DonnaMack wrote: My hellebores remained green all winter, much to my surprise.
Seeds are a piece of cake if you have a good lighting system and set up timers. I have already germinated dozens like abulitons and south american foxgloves, salvia verticilata in white (almost impossible to find), blue borage (grew white two years ago and it comes back from seed), polemonium caeruleum, ivy leaved geraniums. Heck, I was buying abulitons, and wow if they didn\'t germinate in less than a week. Right now I am concentrating on perennials, although I have germinated about half a dozen lily types.I got the seeds from the North American Lily Society for a dollar a pack. Some of them are out of commerce. I love to grow them for myself and clients. I had a client who wanted a dozen white platycodon but freaked at the cost. I presented her with them last fall. I always germinate my own heuchera because I have a favorite and it costs a fortune. That\'s \'Firefly\' at the bottom. I probably have ten.

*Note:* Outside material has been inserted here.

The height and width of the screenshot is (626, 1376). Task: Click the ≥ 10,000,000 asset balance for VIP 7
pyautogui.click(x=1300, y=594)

Some stuff is so easy you can actually just throw it on the ground, like nicotiana alata, cynoglossum and verbena bonariensis.
The real trick is to learn how hard it is to germinate them. I prefer plants that have surface germination and about 72 degrees. You can get the information from a lot of sources, but my favorite is JL Hudson\'s website. If a seed takes all kinds of fluctuating temps or requires an artificial substance to germinate it I give it a pass. I found that thalictrum rochebrunianaum is difficult to germinate - so I bought it instead. Growing is really great for plants that only last two or three years but are expensive to buy. Digitalis mertonensis is a good example. I commonly see them for $12 or so each. If I spent $36 on these and they lasted two years I would be very unhappy. Instead, I start them every couple of years, because they have to be overwintered to bloom.
I spend the big money on shrubs. I then buy them larger, but not from garden centers. And roses.